DatastreamStorage is the base class for providing access to processed data files in a persistent archive. DatastreamStorage provides shortcut methods to find files based upon date, datastream name, file type, etc. This is the class that should be used to save and retrieve processed data files. Use the DatastreamStorage.from_config() method to construct the appropriate subclass instance based upon a storage config file.

default_file_type¶

file_filters¶

output_file_extensions¶

static from_config(storage_config_file: str)¶

Load a yaml config file which provides the storage constructor parameters.

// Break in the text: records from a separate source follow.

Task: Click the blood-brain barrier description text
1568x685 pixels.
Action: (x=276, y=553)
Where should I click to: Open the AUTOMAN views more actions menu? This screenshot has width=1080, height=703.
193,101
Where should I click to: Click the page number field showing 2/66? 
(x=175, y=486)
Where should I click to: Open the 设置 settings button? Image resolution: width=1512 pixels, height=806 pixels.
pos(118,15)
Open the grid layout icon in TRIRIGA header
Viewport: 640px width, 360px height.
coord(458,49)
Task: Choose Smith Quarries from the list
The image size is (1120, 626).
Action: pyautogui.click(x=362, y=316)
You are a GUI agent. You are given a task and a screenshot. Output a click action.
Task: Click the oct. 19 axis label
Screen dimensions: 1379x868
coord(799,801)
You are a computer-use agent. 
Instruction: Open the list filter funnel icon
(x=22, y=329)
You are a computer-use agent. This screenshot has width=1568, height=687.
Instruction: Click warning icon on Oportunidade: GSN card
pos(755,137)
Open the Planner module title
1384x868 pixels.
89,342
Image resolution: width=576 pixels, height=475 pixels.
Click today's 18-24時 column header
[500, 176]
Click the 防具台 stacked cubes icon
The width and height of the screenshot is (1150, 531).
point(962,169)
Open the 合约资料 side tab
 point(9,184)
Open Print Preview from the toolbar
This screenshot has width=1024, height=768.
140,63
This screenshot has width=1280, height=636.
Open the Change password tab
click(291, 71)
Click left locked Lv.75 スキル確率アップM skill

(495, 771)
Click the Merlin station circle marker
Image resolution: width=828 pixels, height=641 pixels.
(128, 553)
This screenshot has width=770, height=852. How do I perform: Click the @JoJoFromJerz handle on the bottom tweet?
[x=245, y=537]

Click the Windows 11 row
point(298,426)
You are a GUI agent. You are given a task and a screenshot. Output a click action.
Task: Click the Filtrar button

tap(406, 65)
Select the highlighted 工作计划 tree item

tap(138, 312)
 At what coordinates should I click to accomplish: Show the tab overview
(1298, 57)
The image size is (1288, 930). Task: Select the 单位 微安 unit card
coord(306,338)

Parameters: storage_config_file (str) – The path to the config file to load
Returns: A subclass instance created from the config file.
Return type: DatastreamStorage

property tmp(self)¶

Each subclass should define the tmp property, which provides access to a TemporaryStorage object that is used to efficiently handle reading/writing temporary files used during the processing pipeline, or to perform fileystem actions on files other than processed datastream files that reside in the same filesystem as the DatastreamStorage. Is is not intended to be used outside of the pipeline.

Raises: NotImplementedError – [description]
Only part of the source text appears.